An Altiris SEC filing says Yarro and Mott resigned. The article mentioned the Vultus writeoff from the SCO 10Q:

"The Company recorded a loss on impairment of long-lived assets totaling $2,139,000, which related to an impairment on intangible assets of $973,000 and an impairment of goodwill of $1,166,000 for the three and six months ended April 30, 2004. The impairment related to goodwill and intangible assets acquired in connection with the acquisition of Vultus, Inc. ('Vultus') in June 2003. The Company concluded that an impairment-triggering event occurred during the three months ended April 30, 2004 as an impending partnership that would solidify the Vultus revenue and cash flow opportunities did not materialize. Additionally, the Company had a reduction in force that impacted the Company's ability to move the Vultus initiative forward on a stand-alone basis. Consequently, the Company has concluded that no significant future cash flows related to its Vultus assets would be realized. The Company performed an impairment analysis of its recorded goodwill related to the Vultus reporting unit in accordance with SFAS No. 142. Additionally, an impairment analysis of the intangible assets was performed in accordance with SFAS No. 144. As a result of these analyses, the Company wrote-down the carrying value of its goodwill related to the Vultus acquisition from $1,166,000 to $0 and wrote-down intangible assets related to its Vultus acquisition from $973,000 to $0."

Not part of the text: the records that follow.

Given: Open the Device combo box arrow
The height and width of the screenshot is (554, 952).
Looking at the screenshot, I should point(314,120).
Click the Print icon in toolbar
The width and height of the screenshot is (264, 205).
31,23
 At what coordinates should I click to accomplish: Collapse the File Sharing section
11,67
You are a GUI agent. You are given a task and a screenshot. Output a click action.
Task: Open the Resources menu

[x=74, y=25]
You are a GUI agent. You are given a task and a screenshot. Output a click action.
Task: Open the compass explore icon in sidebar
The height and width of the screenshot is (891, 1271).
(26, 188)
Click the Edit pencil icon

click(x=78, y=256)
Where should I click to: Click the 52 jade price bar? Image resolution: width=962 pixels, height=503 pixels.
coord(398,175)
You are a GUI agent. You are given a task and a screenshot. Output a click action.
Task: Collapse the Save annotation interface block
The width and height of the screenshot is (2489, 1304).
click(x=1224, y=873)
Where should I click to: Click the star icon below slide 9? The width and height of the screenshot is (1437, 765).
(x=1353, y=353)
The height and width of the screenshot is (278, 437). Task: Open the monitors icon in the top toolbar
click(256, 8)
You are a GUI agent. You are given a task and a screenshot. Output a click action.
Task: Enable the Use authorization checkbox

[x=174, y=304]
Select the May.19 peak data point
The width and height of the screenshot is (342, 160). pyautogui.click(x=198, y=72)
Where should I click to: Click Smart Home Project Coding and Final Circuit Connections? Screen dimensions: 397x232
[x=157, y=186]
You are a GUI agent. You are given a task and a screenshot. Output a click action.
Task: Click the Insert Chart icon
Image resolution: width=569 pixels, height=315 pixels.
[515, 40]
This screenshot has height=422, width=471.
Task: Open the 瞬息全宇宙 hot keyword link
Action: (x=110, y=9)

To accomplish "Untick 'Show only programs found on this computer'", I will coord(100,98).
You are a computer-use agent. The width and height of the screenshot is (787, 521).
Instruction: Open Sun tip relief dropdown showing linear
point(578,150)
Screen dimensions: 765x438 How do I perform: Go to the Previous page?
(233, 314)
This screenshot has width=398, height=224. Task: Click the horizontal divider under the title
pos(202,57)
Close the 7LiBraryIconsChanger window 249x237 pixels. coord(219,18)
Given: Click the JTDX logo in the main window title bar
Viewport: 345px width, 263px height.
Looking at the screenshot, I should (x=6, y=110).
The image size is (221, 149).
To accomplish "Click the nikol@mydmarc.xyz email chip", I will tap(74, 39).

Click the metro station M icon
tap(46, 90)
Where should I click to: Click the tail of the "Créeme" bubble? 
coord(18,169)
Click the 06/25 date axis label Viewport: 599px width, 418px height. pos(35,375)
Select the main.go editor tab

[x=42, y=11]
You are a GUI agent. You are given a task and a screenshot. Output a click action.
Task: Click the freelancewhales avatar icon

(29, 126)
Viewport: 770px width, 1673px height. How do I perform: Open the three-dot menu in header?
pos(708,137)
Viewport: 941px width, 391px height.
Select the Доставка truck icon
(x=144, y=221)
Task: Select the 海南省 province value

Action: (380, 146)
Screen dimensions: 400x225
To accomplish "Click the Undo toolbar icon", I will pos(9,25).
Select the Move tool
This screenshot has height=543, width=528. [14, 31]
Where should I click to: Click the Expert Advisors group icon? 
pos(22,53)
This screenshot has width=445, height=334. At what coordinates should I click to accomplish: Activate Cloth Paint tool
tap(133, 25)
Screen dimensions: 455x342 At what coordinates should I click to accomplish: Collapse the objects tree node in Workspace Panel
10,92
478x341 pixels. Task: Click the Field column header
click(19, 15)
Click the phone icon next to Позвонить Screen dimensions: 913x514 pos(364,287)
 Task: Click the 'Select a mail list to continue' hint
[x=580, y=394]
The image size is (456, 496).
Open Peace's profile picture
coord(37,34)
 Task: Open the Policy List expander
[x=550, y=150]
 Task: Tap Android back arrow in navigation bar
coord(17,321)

The same article reported that Angel Partners is not required to file a report with the IRS, because its income is less than $25,000, according to GuideStarEZ. In July of 2004, we told you the Wall St. Journal said BayStar was being "scrutinized" by the SEC. The settlement with BayStar is here.

If you would like to review the stock prices for every day since March of 2003, here you go. Transcripts of teleconferences are here or search the Archives by keyword "transcript". The SCO Financials page has more resources. So there you are. You should be able to find anything you are looking for now.